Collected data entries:
<<<<

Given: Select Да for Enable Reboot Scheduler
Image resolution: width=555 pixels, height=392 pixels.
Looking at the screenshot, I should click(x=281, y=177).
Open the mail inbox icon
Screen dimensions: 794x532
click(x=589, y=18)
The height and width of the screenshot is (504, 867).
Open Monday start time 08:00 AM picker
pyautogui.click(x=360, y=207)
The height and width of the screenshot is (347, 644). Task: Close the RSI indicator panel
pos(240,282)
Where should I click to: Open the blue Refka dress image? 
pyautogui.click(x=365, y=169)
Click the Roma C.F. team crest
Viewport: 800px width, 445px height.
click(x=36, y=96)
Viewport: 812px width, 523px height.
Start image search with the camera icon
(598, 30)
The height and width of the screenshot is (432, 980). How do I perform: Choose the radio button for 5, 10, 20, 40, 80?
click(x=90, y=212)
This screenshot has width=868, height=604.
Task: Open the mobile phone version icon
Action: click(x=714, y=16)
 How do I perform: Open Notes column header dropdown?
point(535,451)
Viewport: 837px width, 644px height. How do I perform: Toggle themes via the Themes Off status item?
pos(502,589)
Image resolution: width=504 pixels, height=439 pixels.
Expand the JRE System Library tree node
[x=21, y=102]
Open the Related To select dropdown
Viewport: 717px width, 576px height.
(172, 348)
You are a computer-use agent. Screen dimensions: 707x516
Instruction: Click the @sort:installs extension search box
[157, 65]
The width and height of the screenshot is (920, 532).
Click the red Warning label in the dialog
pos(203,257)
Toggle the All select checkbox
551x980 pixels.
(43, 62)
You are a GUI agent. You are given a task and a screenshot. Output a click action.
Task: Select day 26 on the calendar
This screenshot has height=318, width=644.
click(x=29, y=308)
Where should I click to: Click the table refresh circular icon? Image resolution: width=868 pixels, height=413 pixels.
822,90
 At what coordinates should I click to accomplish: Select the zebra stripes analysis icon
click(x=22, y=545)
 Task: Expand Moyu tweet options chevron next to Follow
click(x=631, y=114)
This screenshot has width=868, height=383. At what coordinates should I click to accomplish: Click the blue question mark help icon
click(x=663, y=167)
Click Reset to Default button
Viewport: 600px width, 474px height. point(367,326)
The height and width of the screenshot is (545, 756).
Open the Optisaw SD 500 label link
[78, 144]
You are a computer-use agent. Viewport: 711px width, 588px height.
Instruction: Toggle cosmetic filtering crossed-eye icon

>>>>

**Directions:**
Lines with the word "agent" in them are the answer; report each one from the data.

**Task answer:**
You are a computer-use agent. Screen dimensions: 707x516
You are a GUI agent. You are given a task and a screenshot. Output a click action.
You are a computer-use agent. Viewport: 711px width, 588px height.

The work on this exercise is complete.